Let's consider my example. We have a 2-D state space for the thermodynamic state of a quantity of a gas, which can be characterized by the coordinate system $V,T$ (volume, temperature). We can use the rate of change of the state as an example tangent vector with components $v^V = \frac{dV}{dt}$ and $v^T = \frac{dT}{dt}$. The point is that there is no meaningful notion of $v \cdot v$. You can certainly make up a way to make sense of that, but it's not likely to be physically meaningful.

 

[fresh_42]

Let's consider my example. We have a 2-D state space for the thermodynamic state of a quantity of a gas, which can be characterized by the coordinate system $V,T$ (volume, temperature). We can use the rate of change of the state as an example tangent vector with components $v^V = \frac{dV}{dt}$ and $v^T = \frac{dT}{dt}$. The point is that there is no meaningful notion of $v \cdot v$. You can certainly make up a way to make sense of that, but it's not likely to be physically meaningful.

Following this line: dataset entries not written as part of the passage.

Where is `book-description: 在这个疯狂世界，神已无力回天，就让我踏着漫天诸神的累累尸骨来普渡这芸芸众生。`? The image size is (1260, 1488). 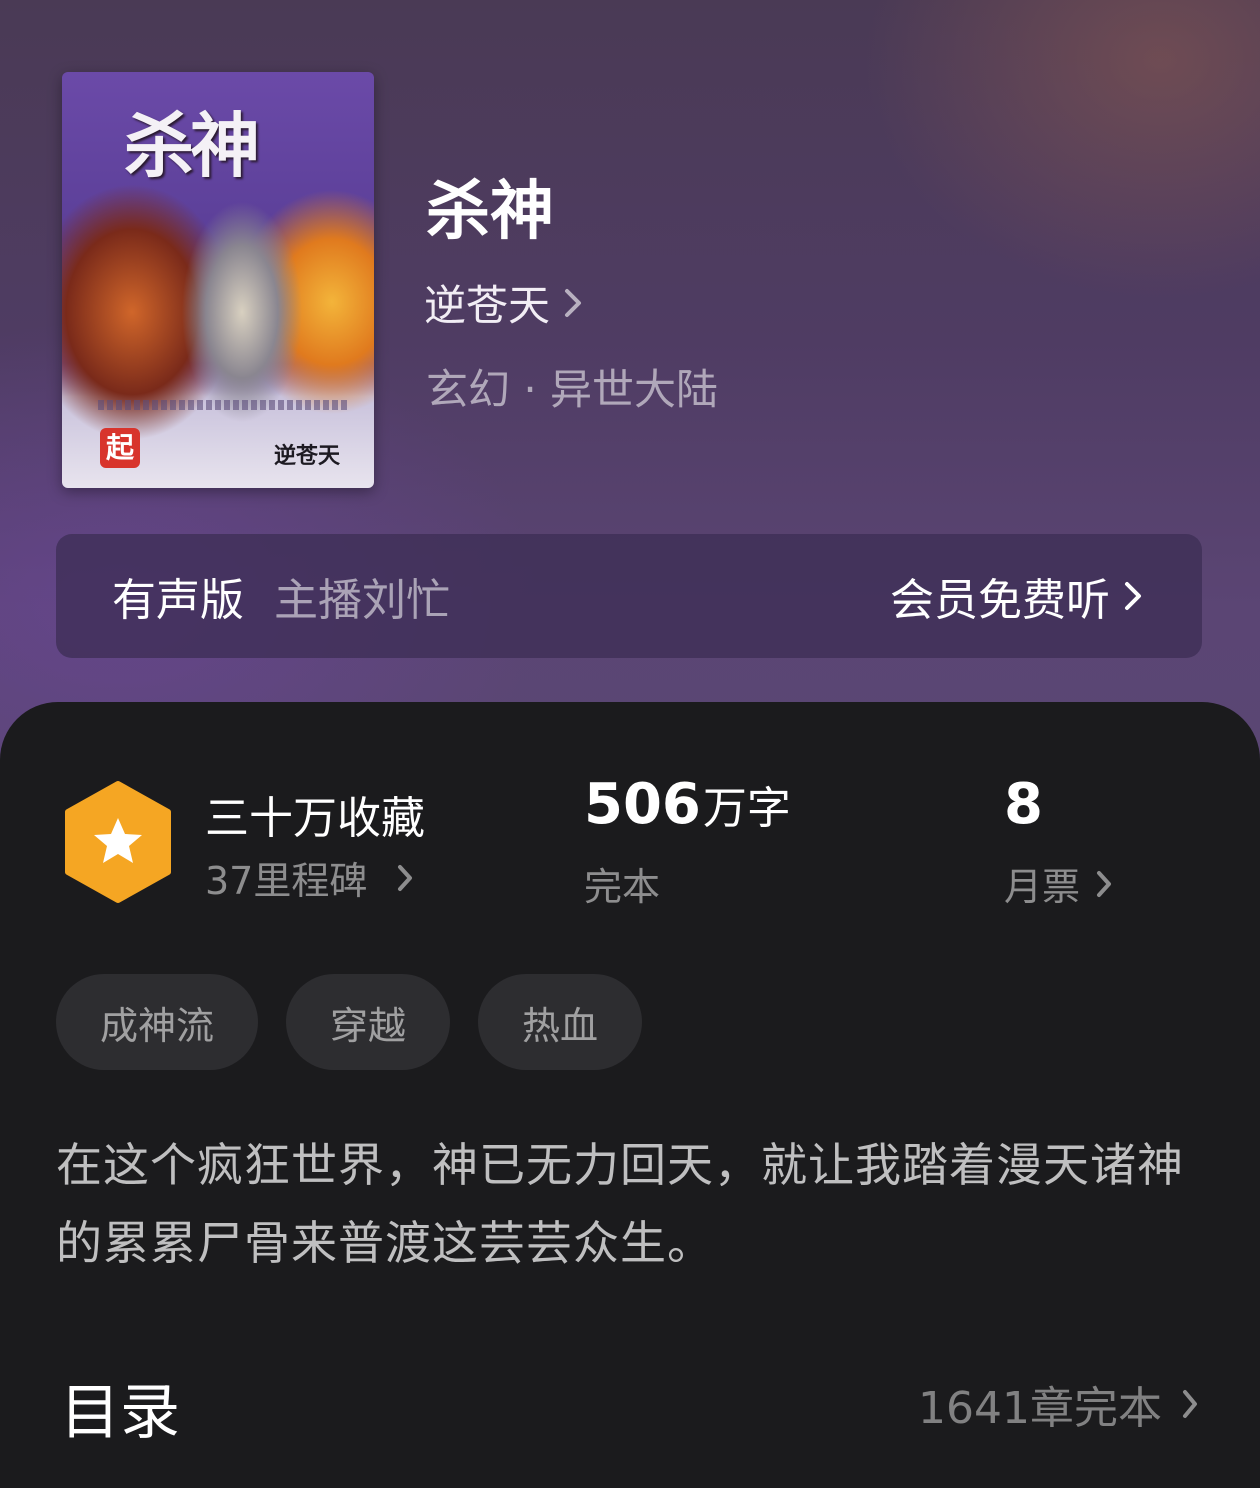
book-description: 在这个疯狂世界，神已无力回天，就让我踏着漫天诸神的累累尸骨来普渡这芸芸众生。 is located at coordinates (631, 1204).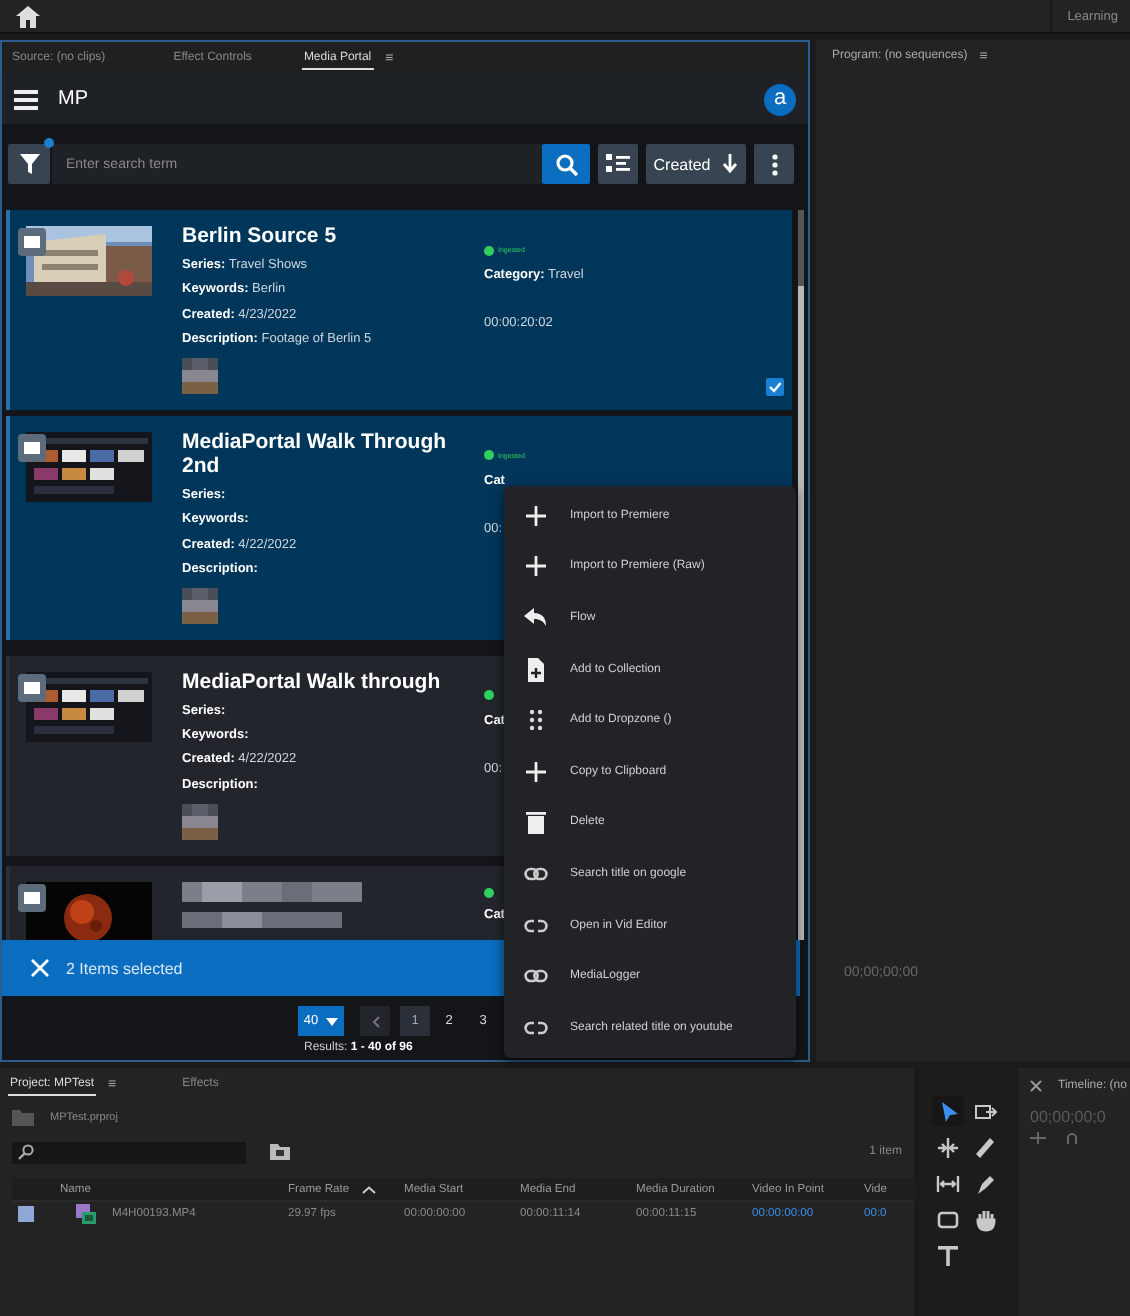 The height and width of the screenshot is (1316, 1130). What do you see at coordinates (948, 1147) in the screenshot?
I see `ripple-edit-icon` at bounding box center [948, 1147].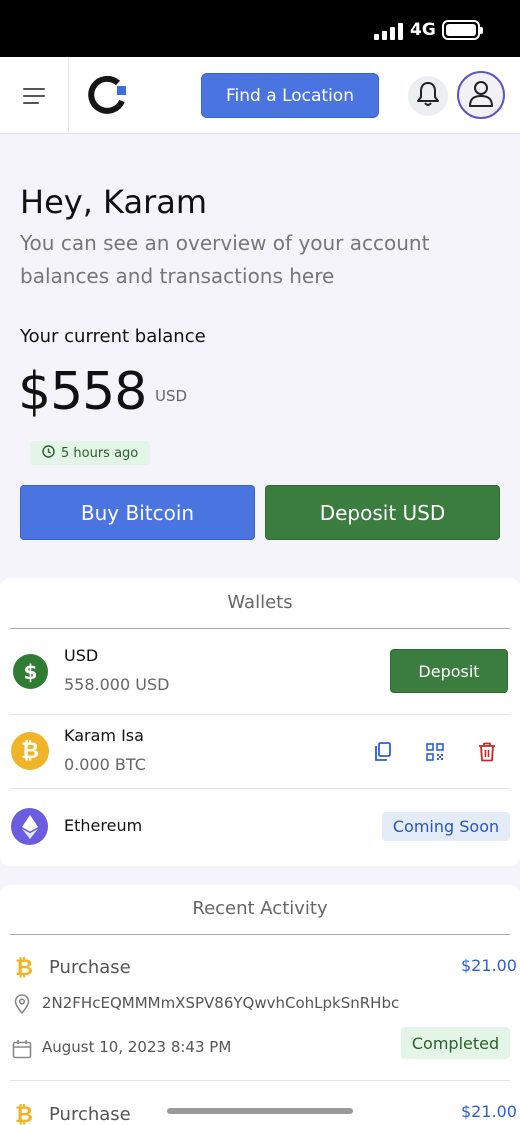  Describe the element at coordinates (30, 826) in the screenshot. I see `ethereum-icon` at that location.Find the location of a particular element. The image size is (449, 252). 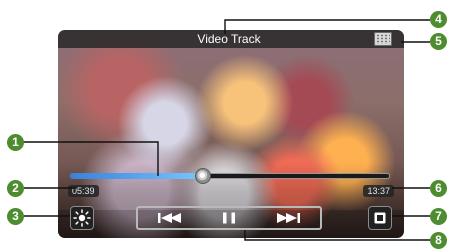

grid-button is located at coordinates (383, 39).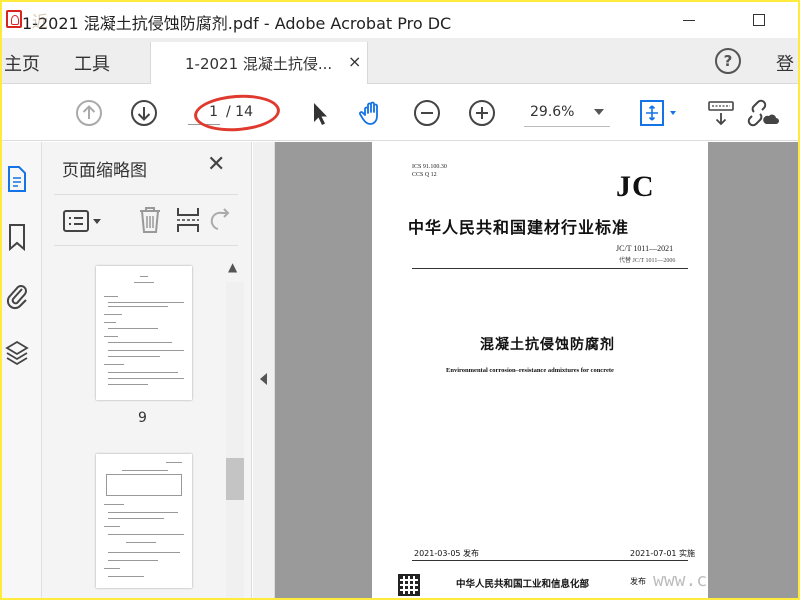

Yes, but there is a major difference between physically meaningful and the requirement of a metric or even impossible. The algorithm I mentioned allows a unique identification $\varphi_i \longleftrightarrow v_i$ of basis vectors with the property $\varphi_j(v_i)=\delta_{ij}$. No metric anywhere near, only fundamental properties of the category of vector spaces.

 

[George Jones]

Even this makes me wonder.
Let's say we have $\varphi_1\in V^*-\{\,0\,\}$. Then there is a vector $v_1\in V-\{\,0\,\}$ such that $\varphi(v_1)=1$. Now we can split $V=\mathbb{F}\cdot v_1 \oplus \operatorname{ker}\varphi_1$ and continue with $V_2:= \operatorname{ker}\varphi_1$. Where is the problem?

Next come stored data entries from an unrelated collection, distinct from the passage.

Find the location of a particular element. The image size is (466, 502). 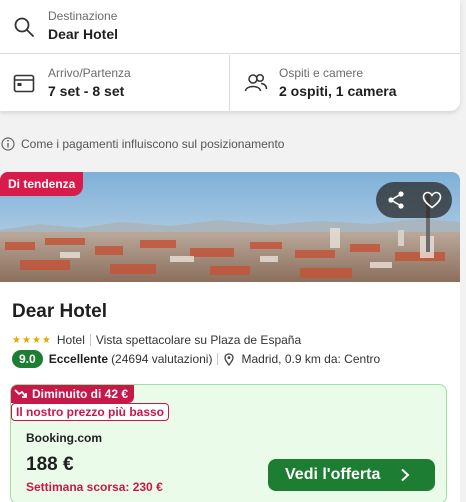

photo-actions is located at coordinates (414, 200).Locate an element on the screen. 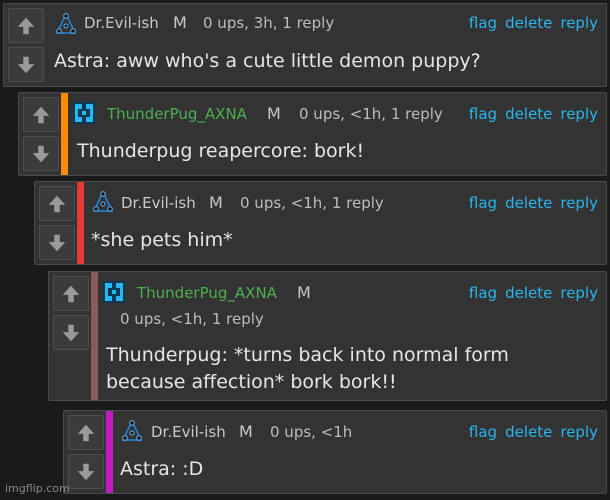 The width and height of the screenshot is (610, 500). comment-text: Thunderpug: *turns back into normal form is located at coordinates (308, 355). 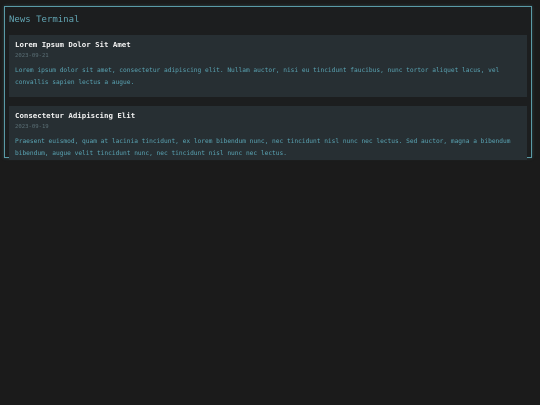 What do you see at coordinates (44, 20) in the screenshot?
I see `terminal-title: News Terminal` at bounding box center [44, 20].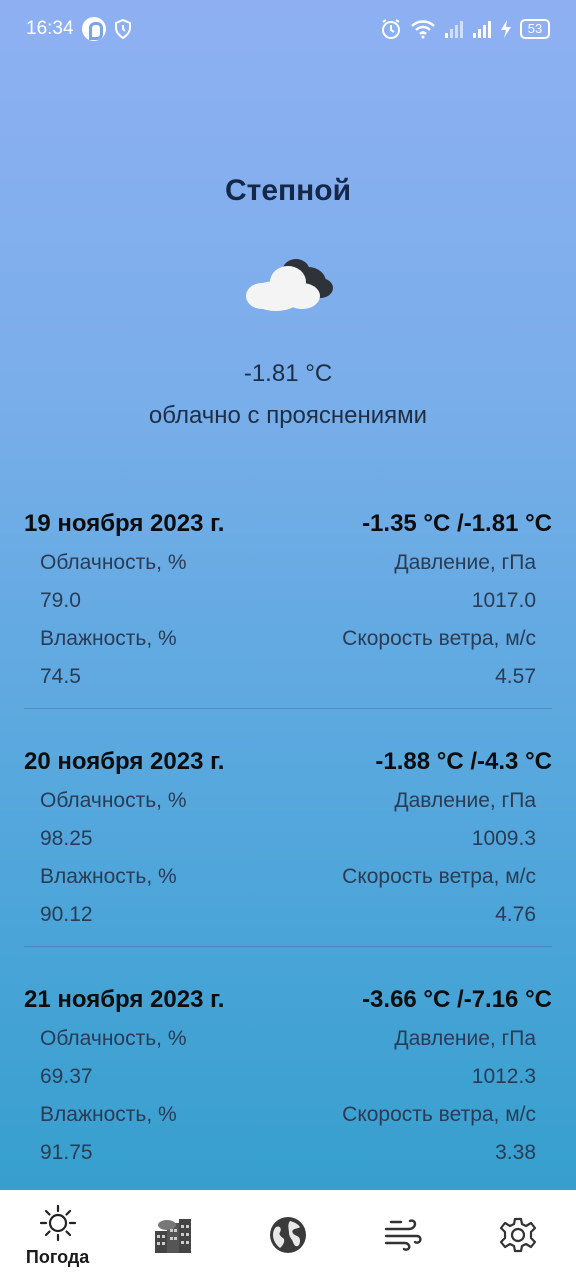  What do you see at coordinates (124, 762) in the screenshot?
I see `forecast-date: 20 ноября 2023 г.` at bounding box center [124, 762].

Requiring that the "relation" between $V$ and $V^*$ be a vector space isomorphism (linear bijection) would mean that
$$\psi_1 \sim v \Rightarrow c \psi_1 \sim c v$$
for $c\neq0$ in $\mathbb{F}$.

Now, let $\phi_1 = c\psi_1$, and run the procedure again. When this is done, $\phi_1 = c \psi_1 \sim \frac{1}{c} v$. Consequently, this procedure does not lead to a natural isomorphism.

 

[fresh_42]

Requiring that the "relation" between $V$ and $V^*$ be a vector space isomorphism (linear bijection) would mean that
$$\psi_1 \sim v \Rightarrow c \psi_1 \sim c v$$
for $c\neq0$ in $\mathbb{F}$.

Now, let $\phi_1 = c\psi_1$, and run the procedure again. When this is done, $\phi_1 = c \psi_1 \sim \frac{1}{c} v$. Consequently, this procedure does not lead to a natural isomorphism.

I do not understand this .

I agree that the isomorphism isn't natural, because certain correspondences are deliberately chosen, but whether I have $\varphi_i(v_j)=\delta_{ij}$ or $\langle \varphi_i , v_j \rangle =\delta_{ij}$ doesn't make a difference. If you stretch both, vector and covector with the same factor, you will get a squared factor anyway: $\begin{bmatrix}2&0\end{bmatrix}\cdot\begin{bmatrix}2\\0\end{bmatrix}=4$, even in the ordinary plane.